** Opening Dataset content block **
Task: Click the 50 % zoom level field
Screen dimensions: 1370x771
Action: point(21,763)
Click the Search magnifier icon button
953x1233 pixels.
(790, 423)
** Closing Dataset content block **
Write down every line of the data exactly as it appears above.

Task: Click the 50 % zoom level field
Screen dimensions: 1370x771
Action: point(21,763)
Click the Search magnifier icon button
953x1233 pixels.
(790, 423)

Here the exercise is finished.